Laion-Face

LAION-Face is the human face subset of LAION-400M, it consists of 50 million image-text pairs. Face detection is conducted to find images with faces. Apart from the 50 million full-set(LAION-Face 50M), there is a 20 million sub-set(LAION-Face 20M) for fast evaluation.

LAION-Face is first used as the training set of FaRL, which provides powerful pre-training transformer backbones for face analysis tasks.

For more details, please check the official repo at https://github.com/FacePerceiver/LAION-Face .

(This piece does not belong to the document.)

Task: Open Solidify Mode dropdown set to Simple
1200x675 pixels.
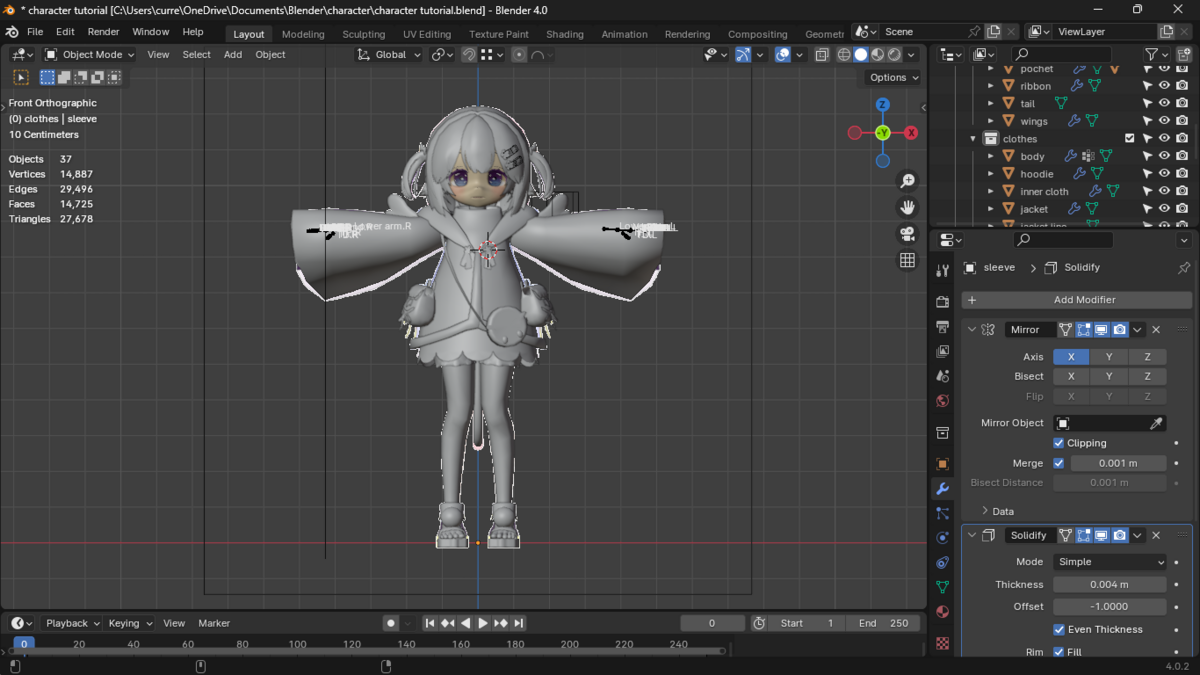Action: click(x=1109, y=562)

Download and convert metadata

wget -l1 -r --no-parent https://the-eye.eu/public/AI/cah/laion400m-met-release/laion400m-meta/
mv the-eye.eu/public/AI/cah/laion400m-met-release/laion400m-meta/ .
wget https://huggingface.co/datasets/FacePerceiver/laion-face/resolve/main/laion_face_ids.pth
wget https://raw.githubusercontent.com/FacePerceiver/LAION-Face/master/convert_parquet.py
python convert_parquet.py ./laion_face_ids.pth ./laion400m-meta ./laion_face_meta

Download the images with img2dataset

When metadata is ready, you can start download the images.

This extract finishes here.